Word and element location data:

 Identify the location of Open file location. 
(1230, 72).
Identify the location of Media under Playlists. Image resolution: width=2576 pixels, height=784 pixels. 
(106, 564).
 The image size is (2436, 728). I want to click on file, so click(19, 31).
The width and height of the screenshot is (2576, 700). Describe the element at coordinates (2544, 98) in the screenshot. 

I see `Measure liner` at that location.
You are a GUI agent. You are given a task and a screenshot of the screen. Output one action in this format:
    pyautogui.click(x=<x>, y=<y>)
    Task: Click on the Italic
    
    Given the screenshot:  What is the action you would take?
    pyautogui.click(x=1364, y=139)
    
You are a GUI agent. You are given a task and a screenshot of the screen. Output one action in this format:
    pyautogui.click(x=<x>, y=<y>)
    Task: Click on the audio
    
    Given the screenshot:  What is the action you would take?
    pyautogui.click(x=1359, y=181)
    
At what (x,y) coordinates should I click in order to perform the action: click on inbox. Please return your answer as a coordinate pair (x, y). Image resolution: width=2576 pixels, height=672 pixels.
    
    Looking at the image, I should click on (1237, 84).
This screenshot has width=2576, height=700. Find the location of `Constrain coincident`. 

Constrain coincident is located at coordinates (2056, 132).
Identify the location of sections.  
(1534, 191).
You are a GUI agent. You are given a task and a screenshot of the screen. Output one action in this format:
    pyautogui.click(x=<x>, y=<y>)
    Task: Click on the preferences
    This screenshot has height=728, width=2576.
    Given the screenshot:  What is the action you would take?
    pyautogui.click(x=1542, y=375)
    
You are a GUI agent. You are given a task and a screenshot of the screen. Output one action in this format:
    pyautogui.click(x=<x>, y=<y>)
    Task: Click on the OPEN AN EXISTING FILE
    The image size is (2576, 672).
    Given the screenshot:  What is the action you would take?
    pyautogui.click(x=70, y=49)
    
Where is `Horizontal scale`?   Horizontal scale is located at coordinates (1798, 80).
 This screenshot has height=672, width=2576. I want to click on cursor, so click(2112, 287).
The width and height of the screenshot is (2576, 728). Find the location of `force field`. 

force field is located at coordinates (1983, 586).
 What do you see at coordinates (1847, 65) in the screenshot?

Given instruction: Count the lines in the records above that contain the word "coordinates", and give only that number.

Expected answer: 6